***** RECORDS SHOWN

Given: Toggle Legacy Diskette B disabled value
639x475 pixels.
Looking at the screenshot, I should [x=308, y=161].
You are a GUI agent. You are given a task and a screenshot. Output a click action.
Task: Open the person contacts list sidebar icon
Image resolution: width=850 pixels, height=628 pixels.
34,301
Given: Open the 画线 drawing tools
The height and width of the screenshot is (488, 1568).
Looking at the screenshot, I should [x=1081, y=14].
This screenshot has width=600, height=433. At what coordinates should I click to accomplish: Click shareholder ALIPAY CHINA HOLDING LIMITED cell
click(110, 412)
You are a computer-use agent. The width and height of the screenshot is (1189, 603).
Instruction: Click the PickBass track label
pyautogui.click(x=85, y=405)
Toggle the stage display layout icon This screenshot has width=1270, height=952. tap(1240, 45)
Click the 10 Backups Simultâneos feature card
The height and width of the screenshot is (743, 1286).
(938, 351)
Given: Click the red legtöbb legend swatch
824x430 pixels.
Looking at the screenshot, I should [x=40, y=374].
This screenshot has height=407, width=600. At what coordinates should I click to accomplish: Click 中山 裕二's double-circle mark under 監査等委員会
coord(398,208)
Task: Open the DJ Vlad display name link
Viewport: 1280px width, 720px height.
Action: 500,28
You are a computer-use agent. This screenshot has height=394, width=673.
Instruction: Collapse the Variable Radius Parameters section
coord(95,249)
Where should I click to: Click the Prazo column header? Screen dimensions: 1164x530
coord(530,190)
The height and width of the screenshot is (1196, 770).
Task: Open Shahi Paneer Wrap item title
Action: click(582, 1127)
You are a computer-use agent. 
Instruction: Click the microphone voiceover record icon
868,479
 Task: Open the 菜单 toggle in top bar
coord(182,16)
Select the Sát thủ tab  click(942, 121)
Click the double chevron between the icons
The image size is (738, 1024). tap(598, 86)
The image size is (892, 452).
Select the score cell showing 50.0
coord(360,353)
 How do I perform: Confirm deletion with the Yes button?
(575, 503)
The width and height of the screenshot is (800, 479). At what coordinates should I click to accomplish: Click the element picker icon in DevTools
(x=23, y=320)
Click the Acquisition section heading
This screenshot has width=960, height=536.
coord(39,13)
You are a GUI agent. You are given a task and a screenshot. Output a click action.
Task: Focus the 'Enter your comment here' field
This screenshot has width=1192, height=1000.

**********

TASK TO COMPLETE:
The entries above must be transcribed word for word.

RESPONSE TO THE TASK:
Given: Toggle Legacy Diskette B disabled value
639x475 pixels.
Looking at the screenshot, I should [x=308, y=161].
You are a GUI agent. You are given a task and a screenshot. Output a click action.
Task: Open the person contacts list sidebar icon
Image resolution: width=850 pixels, height=628 pixels.
34,301
Given: Open the 画线 drawing tools
The height and width of the screenshot is (488, 1568).
Looking at the screenshot, I should [x=1081, y=14].
This screenshot has width=600, height=433. At what coordinates should I click to accomplish: Click shareholder ALIPAY CHINA HOLDING LIMITED cell
click(110, 412)
You are a computer-use agent. The width and height of the screenshot is (1189, 603).
Instruction: Click the PickBass track label
pyautogui.click(x=85, y=405)
Toggle the stage display layout icon This screenshot has width=1270, height=952. tap(1240, 45)
Click the 10 Backups Simultâneos feature card
The height and width of the screenshot is (743, 1286).
(938, 351)
Given: Click the red legtöbb legend swatch
824x430 pixels.
Looking at the screenshot, I should [x=40, y=374].
This screenshot has height=407, width=600. At what coordinates should I click to accomplish: Click 中山 裕二's double-circle mark under 監査等委員会
coord(398,208)
Task: Open the DJ Vlad display name link
Viewport: 1280px width, 720px height.
Action: 500,28
You are a computer-use agent. This screenshot has height=394, width=673.
Instruction: Collapse the Variable Radius Parameters section
coord(95,249)
Where should I click to: Click the Prazo column header? Screen dimensions: 1164x530
coord(530,190)
The height and width of the screenshot is (1196, 770).
Task: Open Shahi Paneer Wrap item title
Action: click(582, 1127)
You are a computer-use agent. 
Instruction: Click the microphone voiceover record icon
868,479
 Task: Open the 菜单 toggle in top bar
coord(182,16)
Select the Sát thủ tab  click(942, 121)
Click the double chevron between the icons
The image size is (738, 1024). tap(598, 86)
The image size is (892, 452).
Select the score cell showing 50.0
coord(360,353)
 How do I perform: Confirm deletion with the Yes button?
(575, 503)
The width and height of the screenshot is (800, 479). At what coordinates should I click to accomplish: Click the element picker icon in DevTools
(x=23, y=320)
Click the Acquisition section heading
This screenshot has width=960, height=536.
coord(39,13)
You are a GUI agent. You are given a task and a screenshot. Output a click action.
Task: Focus the 'Enter your comment here' field
This screenshot has width=1192, height=1000.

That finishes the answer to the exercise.